What’s the evidence that by wearing face masks we are protecting one another from SARS-CoV-2 infection?

June 22, 2020

Contributed by Dr. Ashley Haase, MD Regents’ Professor and Head, Department of Microbiology and Immunology; Professor of Medicine Infectious Diseases and Internal Medicine

I know this has been an on-again, off-again issue, so to speak, but wearing masks may have reduced the number of infections by over 78,000 in Italy from April 6 to May 9, and over 66,000 in New York City from April 17 to May 9.

In a paper in the PNAS on “Identifying airborne transmission as the dominant route of spread of COVID-19,” Renyi Zhang Mario J. Molina et al.  arrive at this conclusion by  comparing the rate at which new infections are acquired before and after wearing face masks is mandated. Quarantine, isolation and city lockdown measures were implemented on March 9 in Italy,  and similar guidelines in the United State for quarantine, distancing and isolation were issued by the federal government on March 16. These measures alone didn’t prevent a continuous rise in US infected numbers, but the rate of increases in new cases between April 17 and May 9 in NYC and the US, when the only difference in regulatory measures was mandated face covering in NYC, decreased ~3% per day in NYC and increased by ~0.3% per day in the US as a whole. This difference attributed to face covering translates to 66,000 fewer infections in NYC. In Italy, the rate of new infections also started to decline after mandated face covering on April 6 with an estimated reduction of 78,000 new infections to May 9 (Fig 1).

successive implementation of face covering graph

Fig 1. Successive implementation of face covering in Italy and NYC rather than simultaneous implementation of all control measures in China enable Zhang et al to tease out the separate impact of the addition of face covering (black circle and symbol) on reducing the rate of new infections-where the red and pink lines bend down from the dotted line represent the continuing predicted rates.

The successive implementation of face covering in addition to distancing, isolation, quarantine in place everywhere in reducing new cases points to the importance of airborne transmission, particularly in enclosed environments, and several important questions for future research (Fig 2):


Fig 2 Spread of COVID 19

  • Number and size distributions of nascent aerosols?
  • Viral load per particle from coughing/sneezing?
  • Deposition of aerosols along the respiratory tract?
  • Minimum dose of airborne viruses required for infection?

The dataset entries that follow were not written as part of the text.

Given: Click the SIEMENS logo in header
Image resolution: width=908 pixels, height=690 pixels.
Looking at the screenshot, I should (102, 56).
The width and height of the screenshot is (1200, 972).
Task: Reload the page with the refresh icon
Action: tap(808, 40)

Most importantly, we need to evaluate the performance of face masks to filter out airborne viruses relevant to human atomization and inhalation. Encouraging work along these lines has recently been reported by Leung et al., who show that surgical face masks could prevent transmission of human coronaviruses and influenza viruses from symptomatic individuals.

I end this piece by affirming the importance of masks in preventing transmission and by reiterating the plea in Zhang et al. that integration between science and policy is crucial to formulating effective emergency responses by policy makers and preparedness by the public for the current and future public health pandemics. Please, everyone, do your part to contribute to disease prevention.